Le filon des services de proximité
Les entreprises d'insertion sont concurrencées par des professionnels

La vogue du chouchoutage va-t-elle booster les services de proximité ? Du chemin a été parcouru depuis 1993 et la première offre multiservice (ménage, repassage, couture) proposée aux agents de l'hôpital Sainte-Camille, de Bry-sur-Marne. Une centaine d'entreprises, grands groupes ou sociétés de plus de 300 employés en région parisienne, proposent aujourd'hui une palette de services à leurs salariés. Mais la donne a changé. « Quand la crise battait son plein, les entreprises, en plus d'améliorer la qualité de vie de leur personnel, souhaitaient développer l'insertion et l'emploi », note Pascal Dutilleul, responsable des relations entreprises au Comtié d'information et de mobilisation pour l'emploi. La majorité d'entre elles s'adressaient à des entreprises d'insertion ou à des associations intermédiaires. Maintenant que les services sur le lieu de travail sont devenus un outil de management, l'insertion perd du terrain au profit de professionnels. Cegetel, qui cherche un successeur à l'association proposant depuis 1998 pressing et repassage aux salariés de la Défense, va certainement traiter avec une société privée.

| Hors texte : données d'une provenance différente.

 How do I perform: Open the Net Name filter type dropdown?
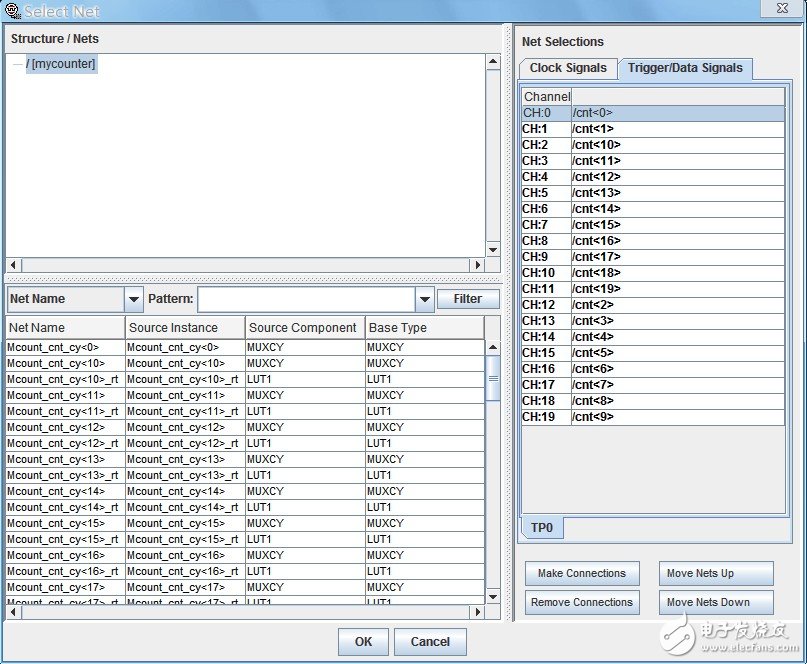[134, 299]
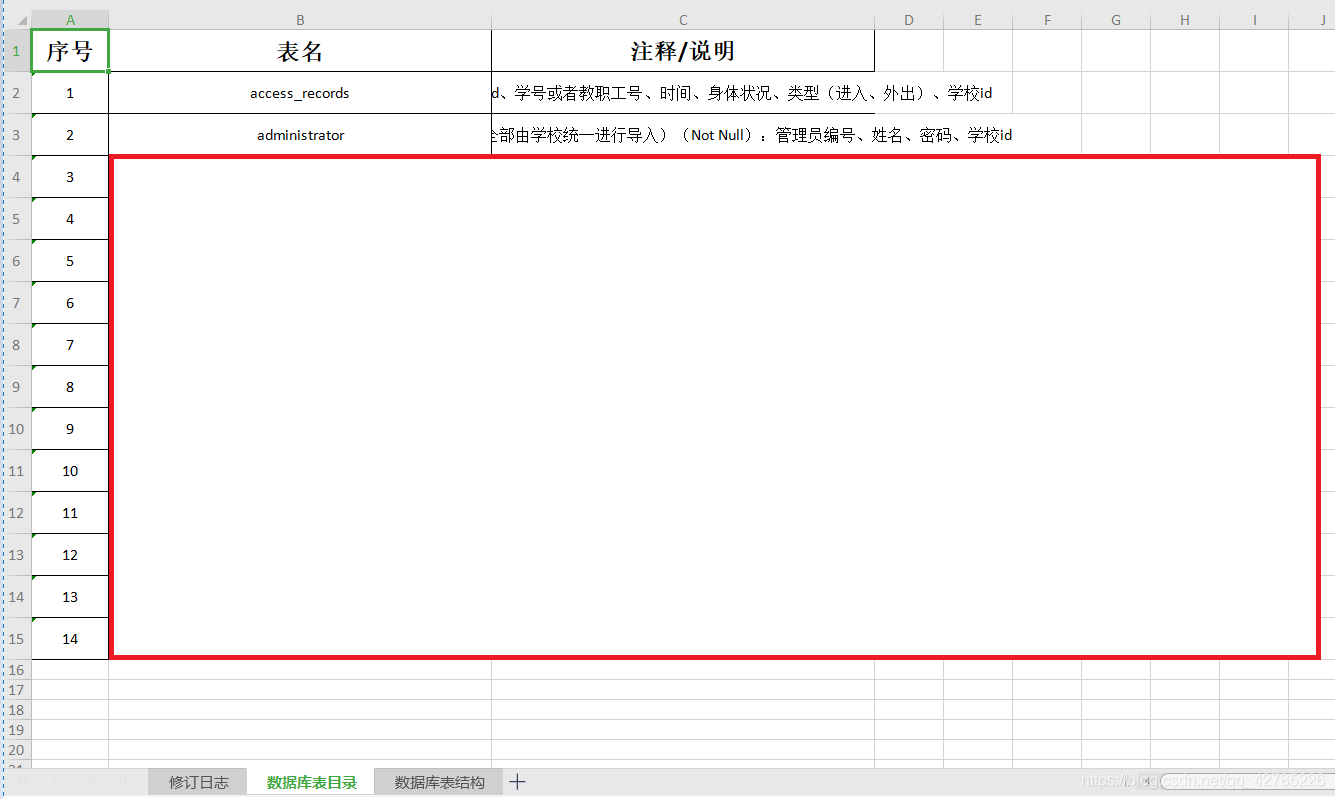1335x799 pixels.
Task: Select the cell containing administrator
Action: click(299, 135)
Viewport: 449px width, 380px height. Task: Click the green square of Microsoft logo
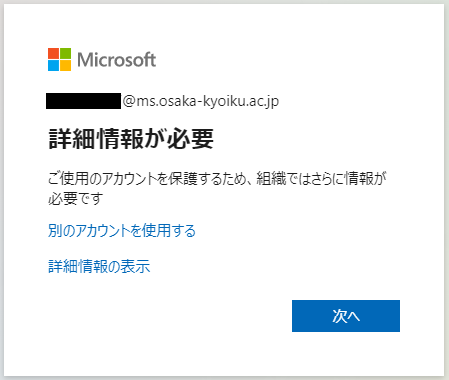click(x=65, y=53)
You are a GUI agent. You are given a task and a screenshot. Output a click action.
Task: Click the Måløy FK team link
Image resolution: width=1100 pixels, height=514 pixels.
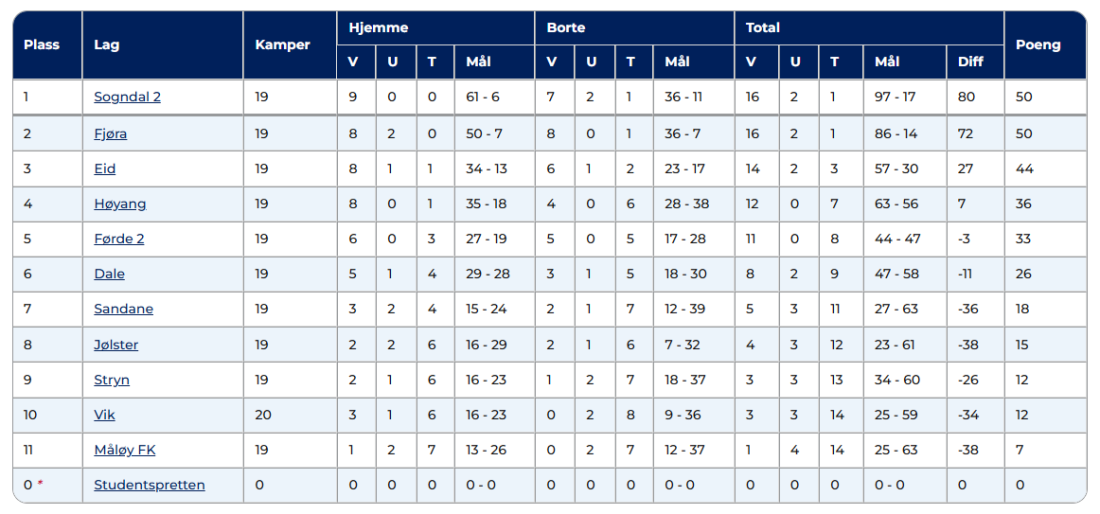[125, 450]
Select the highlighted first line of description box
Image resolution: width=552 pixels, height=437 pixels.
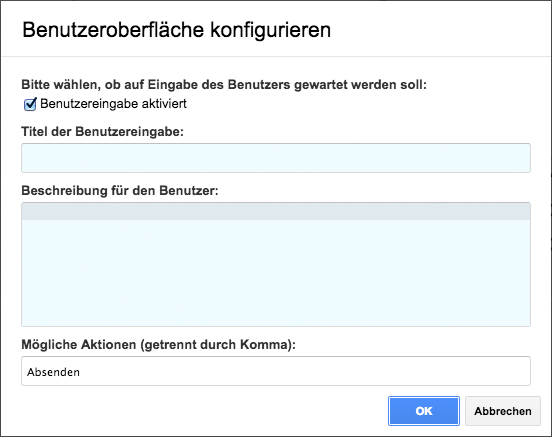pos(276,211)
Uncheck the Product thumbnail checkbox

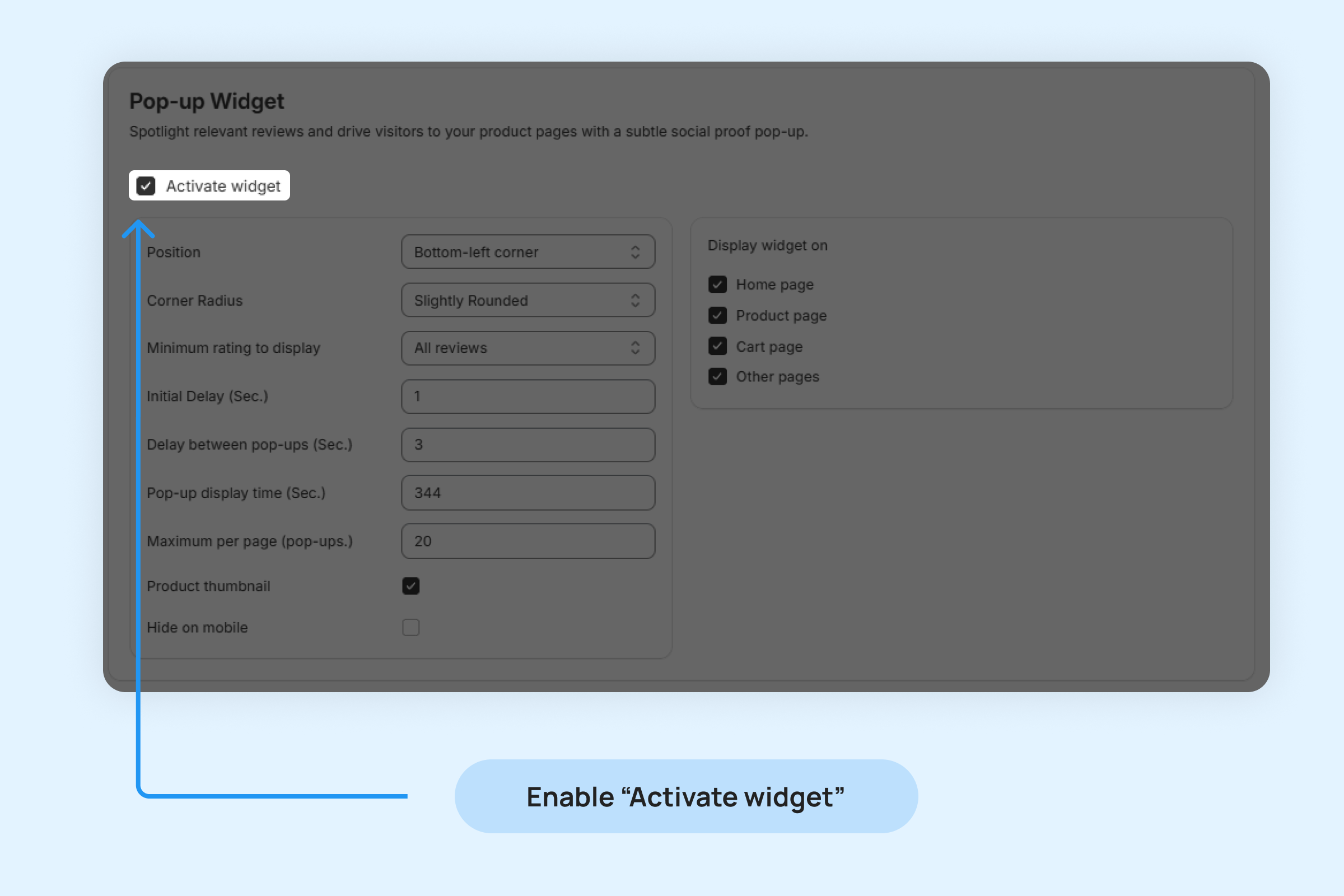click(x=411, y=586)
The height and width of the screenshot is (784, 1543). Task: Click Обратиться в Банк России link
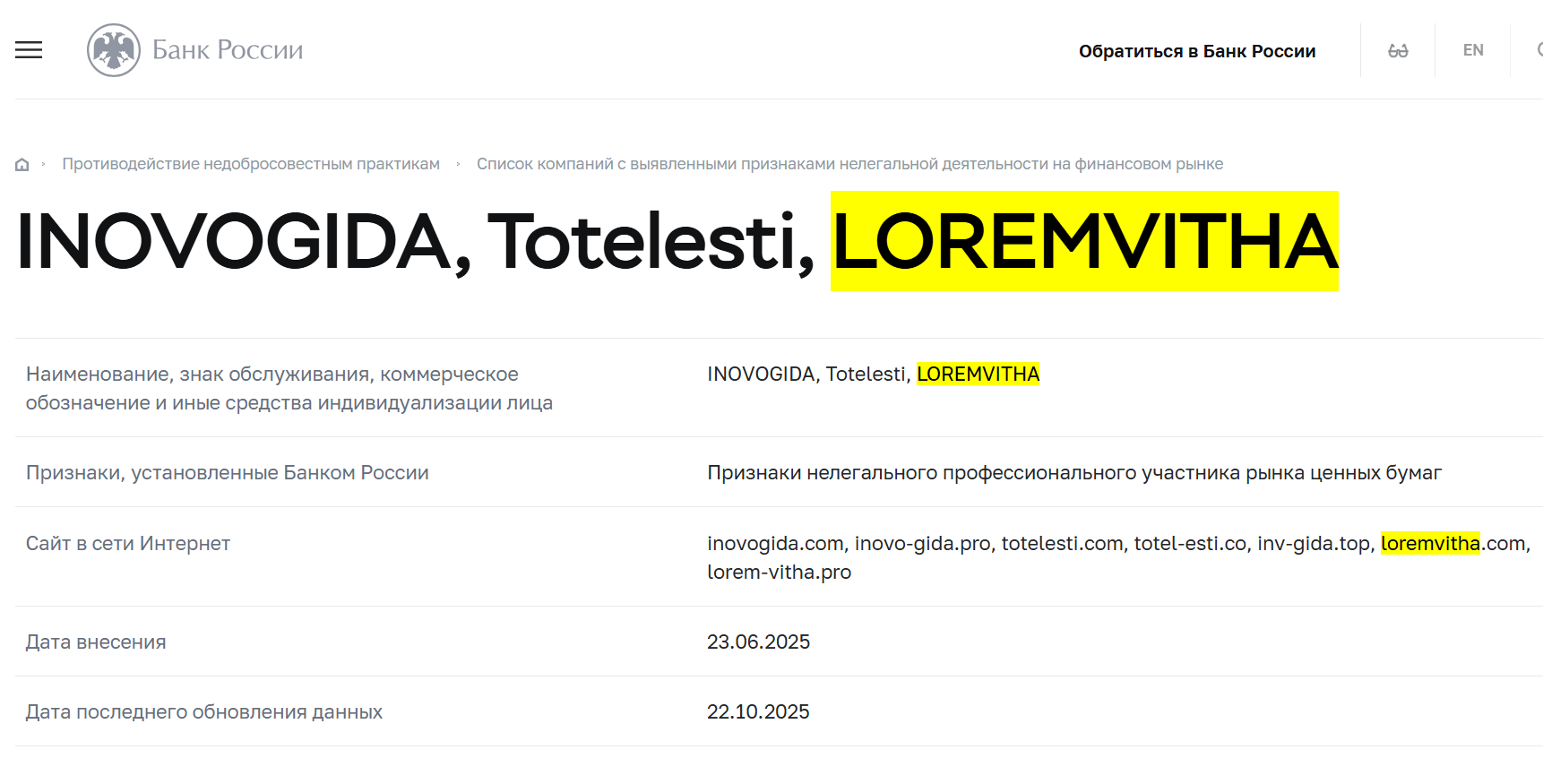(x=1199, y=50)
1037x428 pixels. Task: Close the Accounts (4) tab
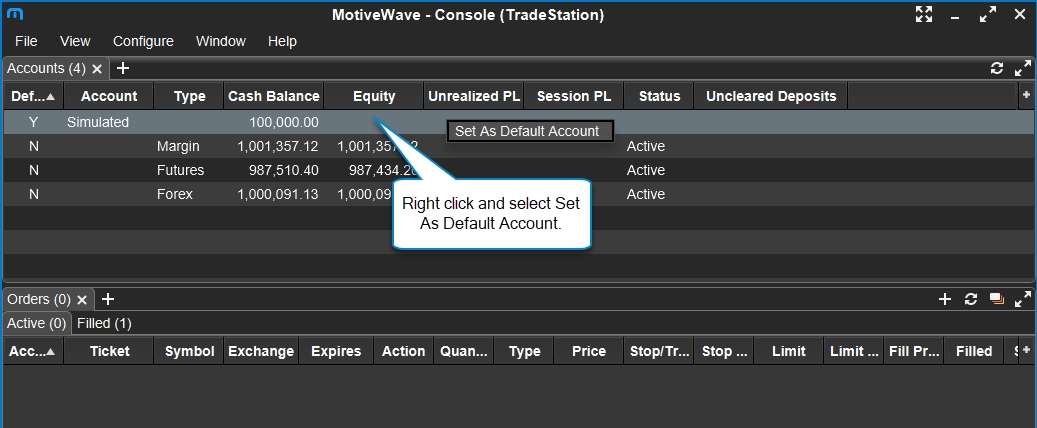97,69
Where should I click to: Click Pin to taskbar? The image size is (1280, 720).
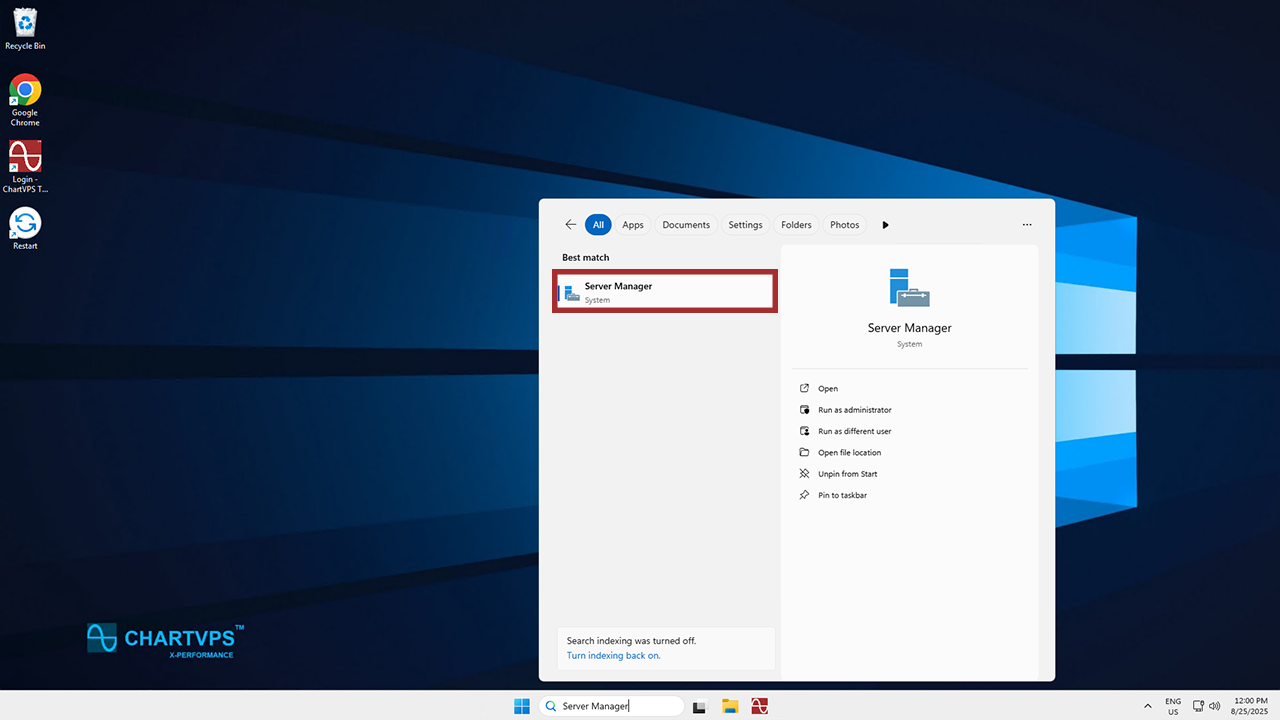842,496
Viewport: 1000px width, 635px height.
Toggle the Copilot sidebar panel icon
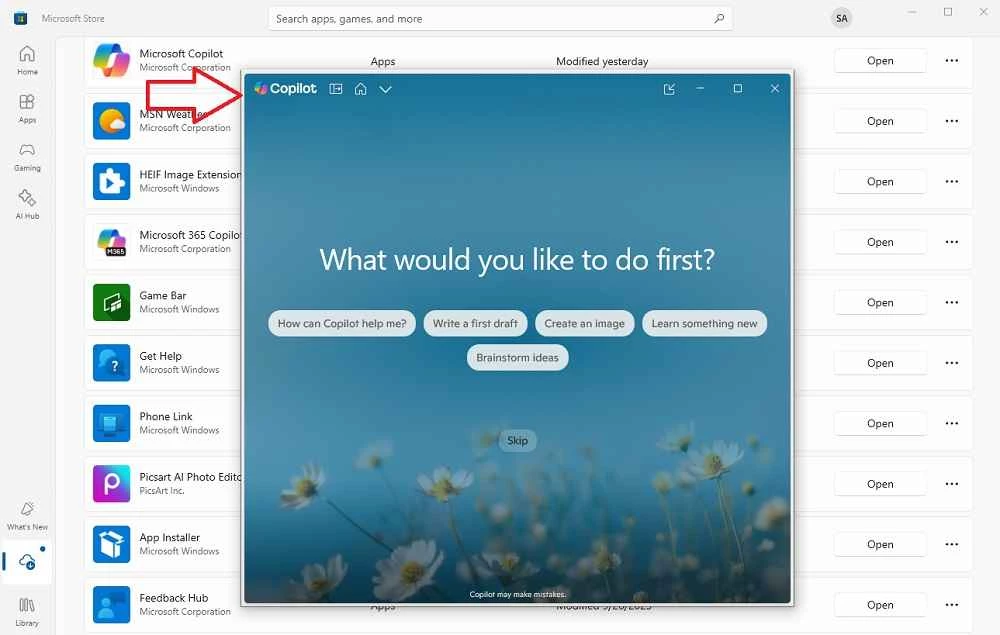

Pas question, en revanche, chez Aventis Pharma, de se laisser séduire par les professionnels.

« Nous avons été démarchés. Mais notre objectif reste l'insertion », commente Jacqueline Rambaud, médecin du travail et présidente d'Harpe Solidarité, association créée par des salariés. Elle a confié le nettoyage des voitures à une entreprise d'insertion et le pressing aux travailleurs handicapés de deux centres d'aide par le travail. « Il faut se professionnaliser », reconnaît Catherine Marsault, directrice générale de l'Association de développement des emplois de services qui crée des boutiques services en centre commercial ou en entreprise, en recrutant des chômeurs de longue durée. A. F.